* **Stored records**:
• • • •
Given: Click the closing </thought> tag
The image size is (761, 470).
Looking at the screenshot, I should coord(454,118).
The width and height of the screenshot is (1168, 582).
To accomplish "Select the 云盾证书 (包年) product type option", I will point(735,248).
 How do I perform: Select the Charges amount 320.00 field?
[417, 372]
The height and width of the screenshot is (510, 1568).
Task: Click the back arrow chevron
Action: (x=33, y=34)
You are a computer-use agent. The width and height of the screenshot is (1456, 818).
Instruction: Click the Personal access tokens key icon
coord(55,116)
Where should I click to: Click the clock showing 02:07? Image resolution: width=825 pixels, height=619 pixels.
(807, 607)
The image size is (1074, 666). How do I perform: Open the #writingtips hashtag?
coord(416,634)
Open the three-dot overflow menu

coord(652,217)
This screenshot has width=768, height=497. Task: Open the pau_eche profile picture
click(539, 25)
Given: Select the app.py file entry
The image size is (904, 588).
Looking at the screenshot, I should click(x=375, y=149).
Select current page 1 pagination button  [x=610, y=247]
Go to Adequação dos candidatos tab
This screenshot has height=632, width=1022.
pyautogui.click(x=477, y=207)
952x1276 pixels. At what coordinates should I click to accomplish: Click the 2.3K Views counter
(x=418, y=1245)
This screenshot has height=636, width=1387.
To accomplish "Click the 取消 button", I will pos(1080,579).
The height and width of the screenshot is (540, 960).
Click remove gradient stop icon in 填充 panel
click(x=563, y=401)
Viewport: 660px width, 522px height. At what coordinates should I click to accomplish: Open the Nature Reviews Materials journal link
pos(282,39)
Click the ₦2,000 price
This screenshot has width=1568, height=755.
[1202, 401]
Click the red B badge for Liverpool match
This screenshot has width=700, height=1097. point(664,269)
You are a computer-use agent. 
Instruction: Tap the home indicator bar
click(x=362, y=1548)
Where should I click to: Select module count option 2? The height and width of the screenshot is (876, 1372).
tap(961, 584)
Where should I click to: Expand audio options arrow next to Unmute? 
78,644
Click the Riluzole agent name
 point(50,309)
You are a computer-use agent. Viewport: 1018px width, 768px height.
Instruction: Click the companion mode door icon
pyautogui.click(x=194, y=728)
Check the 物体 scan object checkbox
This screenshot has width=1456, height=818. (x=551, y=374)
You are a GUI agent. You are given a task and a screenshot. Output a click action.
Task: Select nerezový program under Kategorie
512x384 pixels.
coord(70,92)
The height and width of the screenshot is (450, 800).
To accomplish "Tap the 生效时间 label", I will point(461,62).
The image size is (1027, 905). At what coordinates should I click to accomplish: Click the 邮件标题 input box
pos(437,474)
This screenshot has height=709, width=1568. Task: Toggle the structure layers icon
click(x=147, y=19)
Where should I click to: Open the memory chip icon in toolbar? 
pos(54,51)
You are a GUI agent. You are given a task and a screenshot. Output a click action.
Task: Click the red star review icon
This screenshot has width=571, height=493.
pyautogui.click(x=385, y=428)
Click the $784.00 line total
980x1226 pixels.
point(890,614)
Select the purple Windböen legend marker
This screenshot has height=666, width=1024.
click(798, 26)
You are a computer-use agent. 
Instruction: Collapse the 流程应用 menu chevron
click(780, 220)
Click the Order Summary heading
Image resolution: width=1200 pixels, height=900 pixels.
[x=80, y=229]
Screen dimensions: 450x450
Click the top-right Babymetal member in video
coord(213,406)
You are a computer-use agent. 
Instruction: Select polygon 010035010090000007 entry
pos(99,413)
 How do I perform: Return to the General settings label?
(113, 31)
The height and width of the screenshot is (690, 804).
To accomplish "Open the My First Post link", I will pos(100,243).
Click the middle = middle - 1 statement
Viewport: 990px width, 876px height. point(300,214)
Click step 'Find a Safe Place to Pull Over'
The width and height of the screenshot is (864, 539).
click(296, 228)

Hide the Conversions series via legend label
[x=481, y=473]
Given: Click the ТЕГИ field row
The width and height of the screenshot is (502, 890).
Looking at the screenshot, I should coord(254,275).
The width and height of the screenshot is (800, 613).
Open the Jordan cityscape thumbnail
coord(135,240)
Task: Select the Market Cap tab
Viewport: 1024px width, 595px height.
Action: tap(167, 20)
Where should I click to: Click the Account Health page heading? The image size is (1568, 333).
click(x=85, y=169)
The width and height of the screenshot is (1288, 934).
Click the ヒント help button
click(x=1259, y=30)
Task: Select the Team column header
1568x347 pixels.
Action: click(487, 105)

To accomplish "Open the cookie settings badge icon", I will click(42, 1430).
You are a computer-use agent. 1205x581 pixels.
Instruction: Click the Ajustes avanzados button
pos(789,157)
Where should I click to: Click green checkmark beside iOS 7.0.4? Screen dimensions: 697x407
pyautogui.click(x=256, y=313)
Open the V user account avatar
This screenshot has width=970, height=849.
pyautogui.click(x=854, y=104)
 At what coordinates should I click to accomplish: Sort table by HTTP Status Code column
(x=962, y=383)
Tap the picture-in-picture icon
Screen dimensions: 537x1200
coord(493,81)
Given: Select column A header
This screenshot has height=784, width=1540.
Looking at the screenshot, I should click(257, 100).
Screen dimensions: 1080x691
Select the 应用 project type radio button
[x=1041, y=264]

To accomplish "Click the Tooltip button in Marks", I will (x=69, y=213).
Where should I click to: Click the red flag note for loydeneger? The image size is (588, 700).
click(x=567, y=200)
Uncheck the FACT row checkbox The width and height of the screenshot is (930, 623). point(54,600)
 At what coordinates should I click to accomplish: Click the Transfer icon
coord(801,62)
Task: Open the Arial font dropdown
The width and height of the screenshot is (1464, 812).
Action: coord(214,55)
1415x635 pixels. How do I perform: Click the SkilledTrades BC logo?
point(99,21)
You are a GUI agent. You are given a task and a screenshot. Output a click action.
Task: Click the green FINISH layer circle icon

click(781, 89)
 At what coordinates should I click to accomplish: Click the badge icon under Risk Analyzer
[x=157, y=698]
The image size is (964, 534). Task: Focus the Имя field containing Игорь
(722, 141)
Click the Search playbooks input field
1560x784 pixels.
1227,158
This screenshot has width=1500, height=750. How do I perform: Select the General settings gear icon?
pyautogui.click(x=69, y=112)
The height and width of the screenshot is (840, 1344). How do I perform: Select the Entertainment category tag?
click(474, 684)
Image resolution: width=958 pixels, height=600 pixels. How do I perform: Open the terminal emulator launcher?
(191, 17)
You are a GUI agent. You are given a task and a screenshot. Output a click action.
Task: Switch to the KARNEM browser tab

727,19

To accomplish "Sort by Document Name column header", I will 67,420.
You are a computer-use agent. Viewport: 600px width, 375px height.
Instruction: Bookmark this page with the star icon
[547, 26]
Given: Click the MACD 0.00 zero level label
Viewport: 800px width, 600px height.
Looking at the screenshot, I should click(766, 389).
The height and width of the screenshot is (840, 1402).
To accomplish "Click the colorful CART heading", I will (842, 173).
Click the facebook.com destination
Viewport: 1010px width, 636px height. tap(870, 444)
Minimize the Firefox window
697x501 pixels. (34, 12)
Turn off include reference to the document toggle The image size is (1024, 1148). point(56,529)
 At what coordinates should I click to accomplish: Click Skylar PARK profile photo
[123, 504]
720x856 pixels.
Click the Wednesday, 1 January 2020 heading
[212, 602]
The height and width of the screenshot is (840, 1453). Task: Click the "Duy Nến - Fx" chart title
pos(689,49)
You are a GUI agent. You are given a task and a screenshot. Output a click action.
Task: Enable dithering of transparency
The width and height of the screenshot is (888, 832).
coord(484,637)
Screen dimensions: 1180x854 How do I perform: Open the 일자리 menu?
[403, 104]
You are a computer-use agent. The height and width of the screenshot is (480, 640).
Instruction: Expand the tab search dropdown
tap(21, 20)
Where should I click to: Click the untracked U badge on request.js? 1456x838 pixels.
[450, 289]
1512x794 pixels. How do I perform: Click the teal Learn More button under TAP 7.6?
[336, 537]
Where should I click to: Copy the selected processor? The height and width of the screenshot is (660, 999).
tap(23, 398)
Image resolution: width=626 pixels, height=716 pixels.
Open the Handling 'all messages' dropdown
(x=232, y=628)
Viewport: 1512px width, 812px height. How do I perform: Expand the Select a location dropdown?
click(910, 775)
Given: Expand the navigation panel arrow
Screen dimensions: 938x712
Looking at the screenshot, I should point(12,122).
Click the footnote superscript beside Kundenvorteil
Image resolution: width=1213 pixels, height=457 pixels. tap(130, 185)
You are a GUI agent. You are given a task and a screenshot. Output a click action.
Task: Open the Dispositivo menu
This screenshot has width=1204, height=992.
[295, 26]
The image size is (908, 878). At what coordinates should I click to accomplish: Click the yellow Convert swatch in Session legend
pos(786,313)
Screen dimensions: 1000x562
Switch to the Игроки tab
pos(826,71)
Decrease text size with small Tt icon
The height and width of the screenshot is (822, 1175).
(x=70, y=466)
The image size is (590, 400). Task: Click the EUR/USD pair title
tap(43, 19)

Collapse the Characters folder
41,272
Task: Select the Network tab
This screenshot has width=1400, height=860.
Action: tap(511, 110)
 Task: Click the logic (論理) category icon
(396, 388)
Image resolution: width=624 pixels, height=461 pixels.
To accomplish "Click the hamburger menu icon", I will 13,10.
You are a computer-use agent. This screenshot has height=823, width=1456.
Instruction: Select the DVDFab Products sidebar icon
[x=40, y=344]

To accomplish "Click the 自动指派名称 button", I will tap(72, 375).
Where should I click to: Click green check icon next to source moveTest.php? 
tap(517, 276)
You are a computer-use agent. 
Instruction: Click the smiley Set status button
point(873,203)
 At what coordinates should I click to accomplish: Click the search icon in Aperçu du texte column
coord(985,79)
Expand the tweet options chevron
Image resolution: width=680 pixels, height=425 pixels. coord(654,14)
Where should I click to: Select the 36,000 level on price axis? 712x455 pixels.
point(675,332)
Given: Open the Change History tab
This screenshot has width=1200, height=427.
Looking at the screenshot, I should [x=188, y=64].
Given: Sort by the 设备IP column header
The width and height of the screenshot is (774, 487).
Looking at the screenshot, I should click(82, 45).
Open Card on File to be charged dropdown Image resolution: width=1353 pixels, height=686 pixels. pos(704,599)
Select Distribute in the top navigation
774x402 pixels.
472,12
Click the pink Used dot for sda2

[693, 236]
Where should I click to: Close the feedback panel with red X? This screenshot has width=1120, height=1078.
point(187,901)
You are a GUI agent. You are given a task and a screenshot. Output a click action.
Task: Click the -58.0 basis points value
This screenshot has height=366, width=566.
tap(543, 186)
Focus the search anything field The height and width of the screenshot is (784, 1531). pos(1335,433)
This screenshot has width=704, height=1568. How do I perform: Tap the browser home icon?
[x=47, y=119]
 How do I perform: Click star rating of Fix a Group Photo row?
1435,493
• • • •
* **Required action**: What is needed is one number: how many lines of the records above contain the word "header".

* **Solution**: 4